Required work.
Each entry is to be restated word for word, with nothing omitted.

Data shown.
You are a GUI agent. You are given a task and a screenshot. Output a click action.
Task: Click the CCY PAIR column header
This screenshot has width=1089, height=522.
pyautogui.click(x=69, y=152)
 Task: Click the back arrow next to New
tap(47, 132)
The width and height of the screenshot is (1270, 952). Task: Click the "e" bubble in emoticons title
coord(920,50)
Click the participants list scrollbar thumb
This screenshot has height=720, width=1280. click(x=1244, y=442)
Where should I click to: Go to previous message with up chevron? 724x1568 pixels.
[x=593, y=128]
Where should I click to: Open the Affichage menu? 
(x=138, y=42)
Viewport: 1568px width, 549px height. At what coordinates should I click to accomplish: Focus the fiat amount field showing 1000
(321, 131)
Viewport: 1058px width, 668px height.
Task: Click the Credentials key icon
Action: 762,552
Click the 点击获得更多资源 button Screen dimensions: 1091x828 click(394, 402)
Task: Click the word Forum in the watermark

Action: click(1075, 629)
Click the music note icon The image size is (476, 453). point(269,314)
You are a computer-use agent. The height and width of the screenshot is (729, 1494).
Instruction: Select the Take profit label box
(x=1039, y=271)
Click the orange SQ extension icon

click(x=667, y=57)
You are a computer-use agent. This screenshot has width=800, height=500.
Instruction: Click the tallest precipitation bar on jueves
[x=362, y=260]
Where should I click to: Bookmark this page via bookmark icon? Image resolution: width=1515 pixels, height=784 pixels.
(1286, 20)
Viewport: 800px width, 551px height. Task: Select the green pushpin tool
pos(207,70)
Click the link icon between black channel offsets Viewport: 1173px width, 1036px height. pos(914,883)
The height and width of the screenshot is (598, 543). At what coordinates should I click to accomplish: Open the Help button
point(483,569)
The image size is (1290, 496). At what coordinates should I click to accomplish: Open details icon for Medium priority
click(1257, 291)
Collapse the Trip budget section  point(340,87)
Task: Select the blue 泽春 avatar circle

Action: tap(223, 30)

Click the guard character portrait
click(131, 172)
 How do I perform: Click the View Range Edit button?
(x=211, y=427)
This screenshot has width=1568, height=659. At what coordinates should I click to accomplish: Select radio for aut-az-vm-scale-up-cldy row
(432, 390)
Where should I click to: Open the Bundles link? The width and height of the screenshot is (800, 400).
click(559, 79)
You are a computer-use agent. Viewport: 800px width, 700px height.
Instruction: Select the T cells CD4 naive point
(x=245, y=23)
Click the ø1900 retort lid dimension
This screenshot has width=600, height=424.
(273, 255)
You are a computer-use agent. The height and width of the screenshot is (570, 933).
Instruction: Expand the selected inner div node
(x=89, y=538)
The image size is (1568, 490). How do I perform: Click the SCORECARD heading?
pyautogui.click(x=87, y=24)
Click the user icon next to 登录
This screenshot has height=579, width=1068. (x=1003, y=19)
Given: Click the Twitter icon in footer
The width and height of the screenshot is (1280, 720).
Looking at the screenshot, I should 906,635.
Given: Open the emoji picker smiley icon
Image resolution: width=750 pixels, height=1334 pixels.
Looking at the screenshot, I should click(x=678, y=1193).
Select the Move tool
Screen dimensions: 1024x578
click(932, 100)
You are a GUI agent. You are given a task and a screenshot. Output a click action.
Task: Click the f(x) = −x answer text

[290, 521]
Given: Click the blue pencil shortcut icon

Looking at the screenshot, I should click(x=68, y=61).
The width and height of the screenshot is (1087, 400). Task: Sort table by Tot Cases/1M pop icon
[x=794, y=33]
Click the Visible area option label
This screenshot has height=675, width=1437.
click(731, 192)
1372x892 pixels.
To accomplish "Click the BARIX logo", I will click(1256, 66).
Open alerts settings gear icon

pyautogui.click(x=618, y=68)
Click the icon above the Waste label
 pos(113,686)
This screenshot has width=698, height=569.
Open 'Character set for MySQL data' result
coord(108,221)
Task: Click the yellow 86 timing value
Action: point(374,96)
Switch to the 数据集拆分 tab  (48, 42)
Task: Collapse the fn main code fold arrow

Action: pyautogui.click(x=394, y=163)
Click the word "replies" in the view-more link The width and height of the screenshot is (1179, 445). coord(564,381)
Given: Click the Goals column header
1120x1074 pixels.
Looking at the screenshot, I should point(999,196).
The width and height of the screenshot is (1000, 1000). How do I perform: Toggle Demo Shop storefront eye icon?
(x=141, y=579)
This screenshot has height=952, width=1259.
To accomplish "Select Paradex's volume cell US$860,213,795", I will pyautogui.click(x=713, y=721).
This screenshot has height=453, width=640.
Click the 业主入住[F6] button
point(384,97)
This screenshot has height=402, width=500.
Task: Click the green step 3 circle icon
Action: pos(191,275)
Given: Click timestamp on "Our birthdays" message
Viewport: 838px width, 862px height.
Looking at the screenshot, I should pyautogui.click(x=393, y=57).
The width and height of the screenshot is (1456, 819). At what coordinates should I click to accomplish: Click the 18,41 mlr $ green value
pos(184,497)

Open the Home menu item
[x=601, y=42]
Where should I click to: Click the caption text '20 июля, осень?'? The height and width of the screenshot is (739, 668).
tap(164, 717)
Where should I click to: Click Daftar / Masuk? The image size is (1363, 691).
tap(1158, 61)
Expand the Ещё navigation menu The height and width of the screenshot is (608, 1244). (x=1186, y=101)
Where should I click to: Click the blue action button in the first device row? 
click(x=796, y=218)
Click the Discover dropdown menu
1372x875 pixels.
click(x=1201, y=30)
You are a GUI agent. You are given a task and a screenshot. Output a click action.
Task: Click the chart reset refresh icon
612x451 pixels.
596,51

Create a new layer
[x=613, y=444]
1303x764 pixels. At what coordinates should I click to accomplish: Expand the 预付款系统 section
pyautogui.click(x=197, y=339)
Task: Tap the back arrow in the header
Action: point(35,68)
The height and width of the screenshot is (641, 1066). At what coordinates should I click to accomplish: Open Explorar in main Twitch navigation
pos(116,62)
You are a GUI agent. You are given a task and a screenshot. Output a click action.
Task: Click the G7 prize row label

Answer box.
You are a GUI agent. You are given a task and a screenshot. Output a click action.
Task: Click the CCY PAIR column header
This screenshot has width=1089, height=522.
pyautogui.click(x=69, y=152)
 Task: Click the back arrow next to New
tap(47, 132)
The width and height of the screenshot is (1270, 952). Task: Click the "e" bubble in emoticons title
coord(920,50)
Click the participants list scrollbar thumb
This screenshot has height=720, width=1280. click(x=1244, y=442)
Where should I click to: Go to previous message with up chevron? 724x1568 pixels.
[x=593, y=128]
Where should I click to: Open the Affichage menu? 
(x=138, y=42)
Viewport: 1568px width, 549px height. At what coordinates should I click to accomplish: Focus the fiat amount field showing 1000
(321, 131)
Viewport: 1058px width, 668px height.
Task: Click the Credentials key icon
Action: 762,552
Click the 点击获得更多资源 button Screen dimensions: 1091x828 click(394, 402)
Task: Click the word Forum in the watermark

Action: click(1075, 629)
Click the music note icon The image size is (476, 453). point(269,314)
You are a computer-use agent. The height and width of the screenshot is (729, 1494).
Instruction: Select the Take profit label box
(x=1039, y=271)
Click the orange SQ extension icon

click(x=667, y=57)
You are a computer-use agent. This screenshot has width=800, height=500.
Instruction: Click the tallest precipitation bar on jueves
[x=362, y=260]
Where should I click to: Bookmark this page via bookmark icon? Image resolution: width=1515 pixels, height=784 pixels.
(1286, 20)
Viewport: 800px width, 551px height. Task: Select the green pushpin tool
pos(207,70)
Click the link icon between black channel offsets Viewport: 1173px width, 1036px height. pos(914,883)
The height and width of the screenshot is (598, 543). At what coordinates should I click to accomplish: Open the Help button
point(483,569)
The image size is (1290, 496). At what coordinates should I click to accomplish: Open details icon for Medium priority
click(1257, 291)
Collapse the Trip budget section  point(340,87)
Task: Select the blue 泽春 avatar circle

Action: tap(223, 30)

Click the guard character portrait
click(131, 172)
 How do I perform: Click the View Range Edit button?
(x=211, y=427)
This screenshot has width=1568, height=659. At what coordinates should I click to accomplish: Select radio for aut-az-vm-scale-up-cldy row
(432, 390)
Where should I click to: Open the Bundles link? The width and height of the screenshot is (800, 400).
click(559, 79)
You are a computer-use agent. Viewport: 800px width, 700px height.
Instruction: Select the T cells CD4 naive point
(x=245, y=23)
Click the ø1900 retort lid dimension
This screenshot has width=600, height=424.
(273, 255)
You are a computer-use agent. The height and width of the screenshot is (570, 933).
Instruction: Expand the selected inner div node
(x=89, y=538)
The image size is (1568, 490). How do I perform: Click the SCORECARD heading?
pyautogui.click(x=87, y=24)
Click the user icon next to 登录
This screenshot has height=579, width=1068. (x=1003, y=19)
Given: Click the Twitter icon in footer
The width and height of the screenshot is (1280, 720).
Looking at the screenshot, I should 906,635.
Given: Open the emoji picker smiley icon
Image resolution: width=750 pixels, height=1334 pixels.
Looking at the screenshot, I should click(x=678, y=1193).
Select the Move tool
Screen dimensions: 1024x578
click(932, 100)
You are a GUI agent. You are given a task and a screenshot. Output a click action.
Task: Click the f(x) = −x answer text

[290, 521]
Given: Click the blue pencil shortcut icon

Looking at the screenshot, I should click(x=68, y=61).
The width and height of the screenshot is (1087, 400). Task: Sort table by Tot Cases/1M pop icon
[x=794, y=33]
Click the Visible area option label
This screenshot has height=675, width=1437.
click(731, 192)
1372x892 pixels.
To accomplish "Click the BARIX logo", I will click(1256, 66).
Open alerts settings gear icon

pyautogui.click(x=618, y=68)
Click the icon above the Waste label
 pos(113,686)
This screenshot has width=698, height=569.
Open 'Character set for MySQL data' result
coord(108,221)
Task: Click the yellow 86 timing value
Action: point(374,96)
Switch to the 数据集拆分 tab  (48, 42)
Task: Collapse the fn main code fold arrow

Action: pyautogui.click(x=394, y=163)
Click the word "replies" in the view-more link The width and height of the screenshot is (1179, 445). coord(564,381)
Given: Click the Goals column header
1120x1074 pixels.
Looking at the screenshot, I should point(999,196).
The width and height of the screenshot is (1000, 1000). How do I perform: Toggle Demo Shop storefront eye icon?
(x=141, y=579)
This screenshot has height=952, width=1259.
To accomplish "Select Paradex's volume cell US$860,213,795", I will pyautogui.click(x=713, y=721).
This screenshot has height=453, width=640.
Click the 业主入住[F6] button
point(384,97)
This screenshot has height=402, width=500.
Task: Click the green step 3 circle icon
Action: pos(191,275)
Given: Click timestamp on "Our birthdays" message
Viewport: 838px width, 862px height.
Looking at the screenshot, I should pyautogui.click(x=393, y=57).
The width and height of the screenshot is (1456, 819). At what coordinates should I click to accomplish: Click the 18,41 mlr $ green value
pos(184,497)

Open the Home menu item
[x=601, y=42]
Where should I click to: Click the caption text '20 июля, осень?'? The height and width of the screenshot is (739, 668).
tap(164, 717)
Where should I click to: Click Daftar / Masuk? The image size is (1363, 691).
tap(1158, 61)
Expand the Ещё navigation menu The height and width of the screenshot is (608, 1244). (x=1186, y=101)
Where should I click to: Click the blue action button in the first device row? 
click(x=796, y=218)
Click the Discover dropdown menu
1372x875 pixels.
click(x=1201, y=30)
You are a GUI agent. You are given a task and a screenshot. Output a click action.
Task: Click the chart reset refresh icon
612x451 pixels.
596,51

Create a new layer
[x=613, y=444]
1303x764 pixels. At what coordinates should I click to accomplish: Expand the 预付款系统 section
pyautogui.click(x=197, y=339)
Task: Tap the back arrow in the header
Action: point(35,68)
The height and width of the screenshot is (641, 1066). At what coordinates should I click to accomplish: Open Explorar in main Twitch navigation
pos(116,62)
You are a GUI agent. You are given a task and a screenshot. Output a click action.
Task: Click the G7 prize row label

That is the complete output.